AXEL RUDI PELL
"Into the Storm"

(SPV/Steamhammer)

01. The Inquisitorial Procedure
02. Tower of Lies
03. Long Way to Go
04. Burning Chains
05. When Truth Hurts
06. Changing Times
07. Touching Heaven
08. High Above
09. Hey Hey My My
10. Into the Storm

RATING: 8/10

Never let it be said Axel Rudi Pell isn't made of strong stock. It's prerequisite in this market, especially when you've hit the quarter century mark as Pell has. Having played in STEELER eons ago, Axel Rudi Pell proves time and again he's got the alloy of iron and carbon coursing through his veins. The celebrated guitarist never sits on his laurels for too long before recording new material, which makes him one of the most prolific artists the genre's ever seen. On his sixteenth solo album, "Into the Storm", Axel Rudi Pell continues to march with no deviation from his archetypal power metal path, save for maybe a bit more melody and hard tempos to these numbers.

"Into the Storm" might be one of the most accessible albums in Pell's catalog since everything is tailored toward finesse and harmony within the time-honored constructs of pure heavy metal. Whether it's hard driving numbers like "Tower of Lies", "Burning Chains" and "Changing Times", the lethal power pop sways of "Long Way to Go", or ballads like "When Truth Hurts" and a cover of Neil Young's "Hey Hey My My", the focus is on delivering straightforward songs. These are, of course, largely bred from the successful molds of DEEP PURPLE, DIO, SCORPIONS, RAINBOW and ACCEPT. In other words, status quo, except it sounds like Pell's band wants to throw him an on-album party in the process.
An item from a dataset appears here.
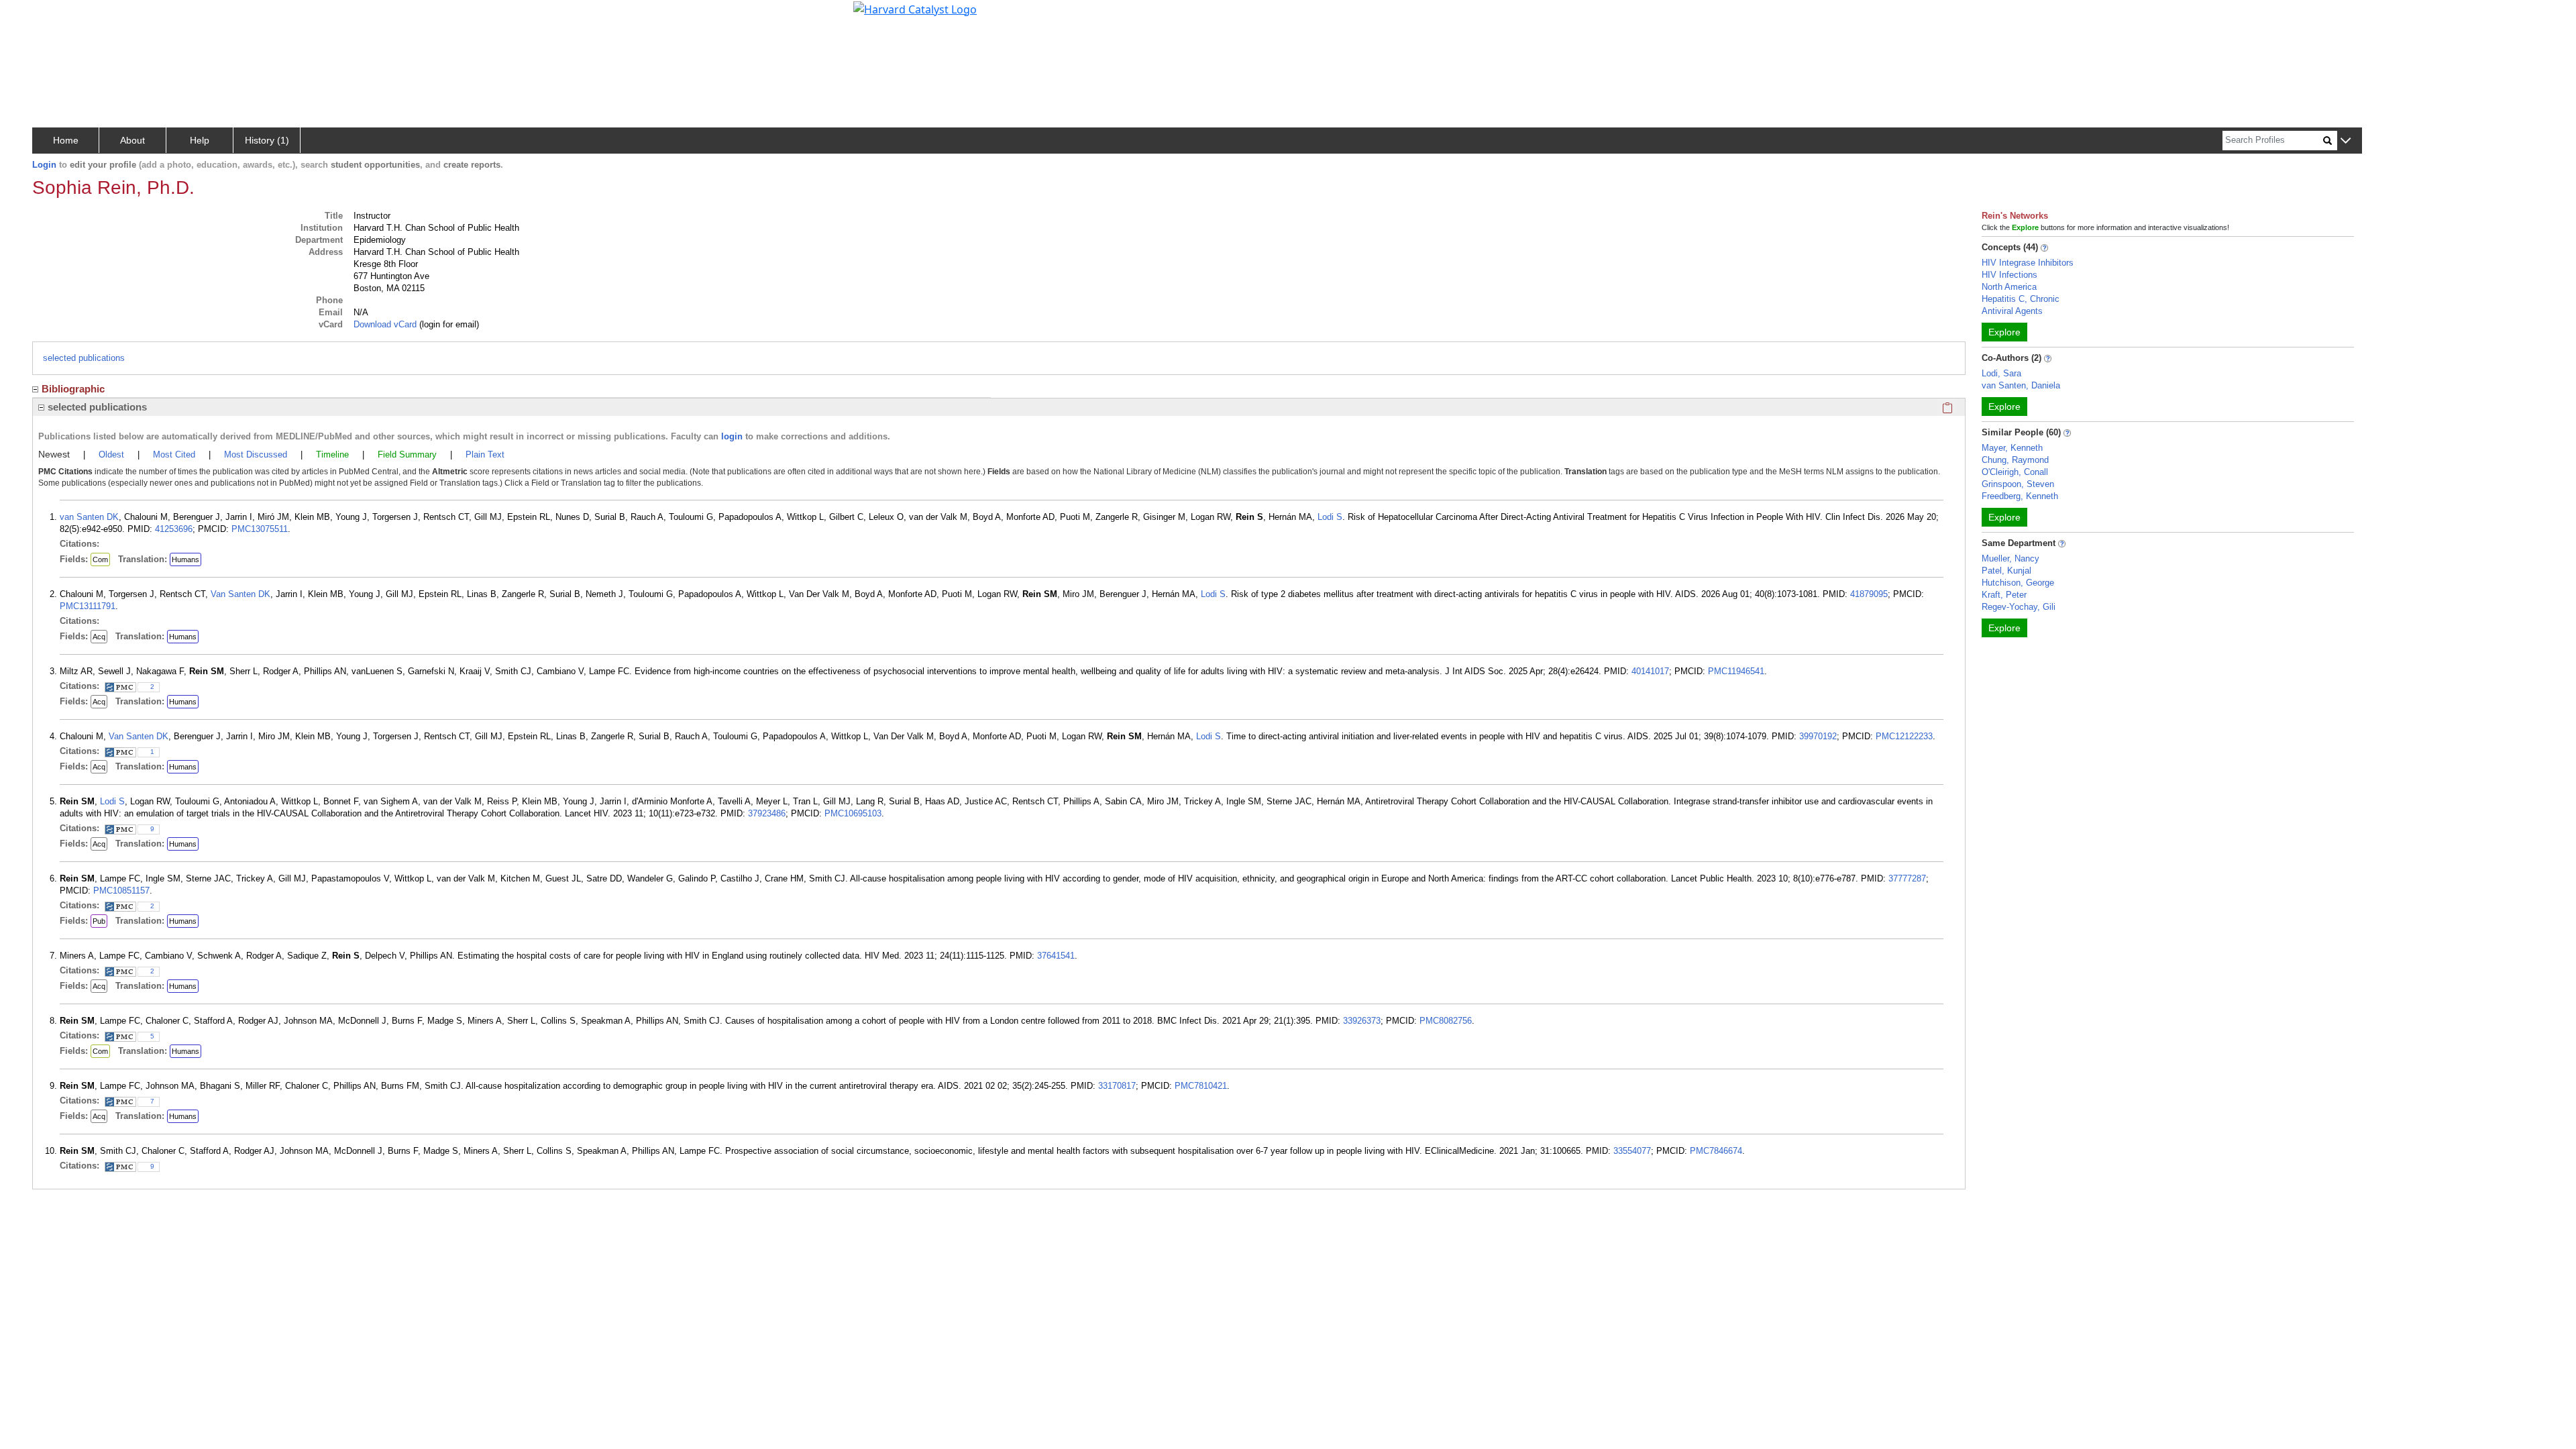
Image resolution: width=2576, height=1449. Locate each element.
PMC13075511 (259, 529)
Continuing as Pell's right hand man since 1989 is bassist Volker Krawczak, while vocalist Johnny Gioeli and keyboardist Ferdy Doernberg continue as Pell's mainstays since 1997. Joining the flock this round is veteran drummer Bobby Rondinelli, who has done tours of duty with hard rock and metal royalty such as RAINBOW, BLACK SABBATH, BLUE ÖYSTER CULT, DORO, Leslie West and QUIET RIOT. Mike Terrana always did a solid job for Axel, but Rondinelli ends up becoming a difference maker with his flexible, rhythmic pounding, upon which Pell and his posse jump aboard and take a hard, fun ride.
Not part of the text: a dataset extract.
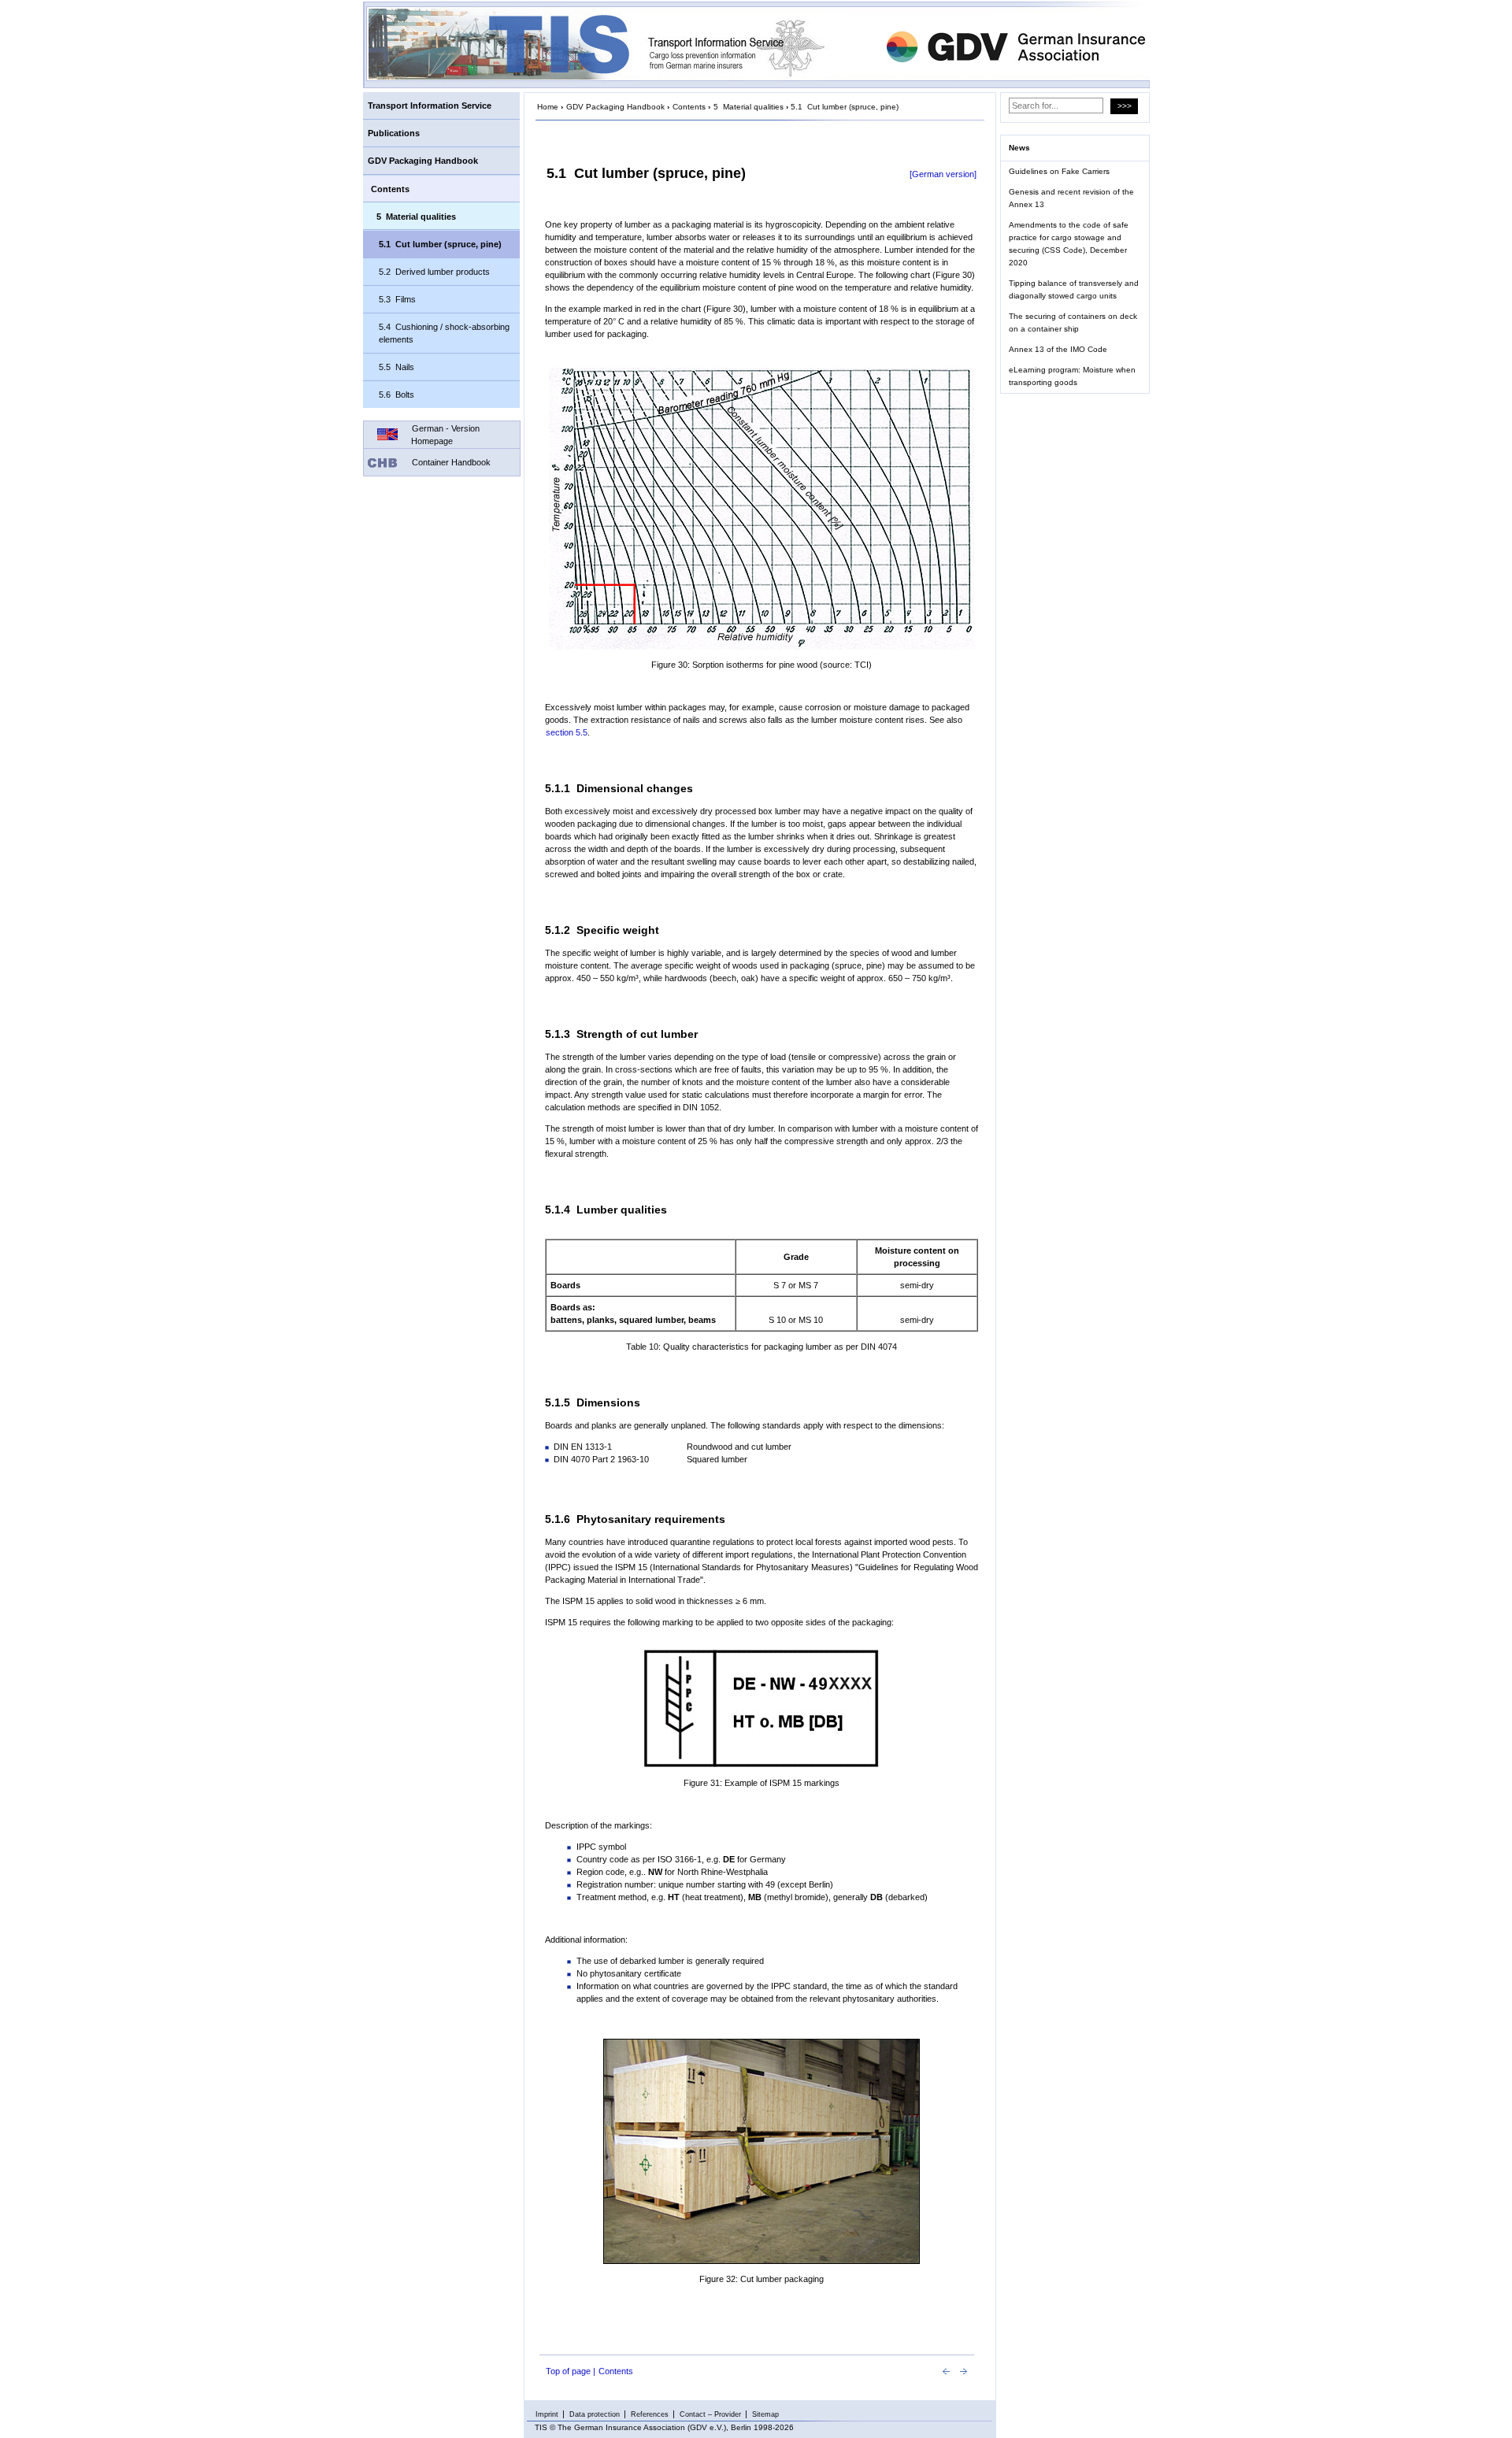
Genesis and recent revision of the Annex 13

Though "Touching Heaven" treads dubiously close to BON JOVI territory at first, it quickly veers into a marching power jam in the vein of DIO and RAINBOW, which is about all of the experimentalism to be found on "Into the Storm" outside of the DIO-driven 10-minute title track. In the middle of these bare extremes is "When Truth Hurts", one the sweetest and most affective ballads Axel Rudi Pell's put his name to.

If anything, Pell's playing is reliably tight on the riffs and chords, yet his solos are a bit more laidback and submissive to the album's grooves. It's a dignified, if moderate scale back on Pell's part, because "Into the Storm" gains the benefit of muscular musicality as a result. The album is decidedly front loaded, as "High Above" is a peppy little number with a hefty sing-along chorus, but it's not quite up to the entertaining precision of the earlier tracks.

The Neil Young cover is decent and you understand where the Axel Rudi Pell band is coming from by taking on "Hey Hey My My"'s rock 'n roll will never die ethos, but on the heels of such strong material preceding it, a cover tune is a small cheat despite Pell belting out one of his most emotive solos on the album. "Into the Storm" is designed to churn along as a pirate epic and is guided by Pell and Krawczak's tireless riffs. Johnny Gioeli sells the plodding passage with some terrific choruses, but there are traces of silliness in spots for the composition to stick as timeless.

Nonetheless, Axel Rudi Pell and company have themselves a modest winner with "Into the Storm" and power metal enthusiasts have plenty to look forward to here. With his 25th anniversary at-hand, it's been announced Pell will be commemorating it with a special three-hour concert at this year's Bang Your Head!!! festival in Germany and the rumor mill is hinting at a STEELER reunion in the set. Hoo, mama.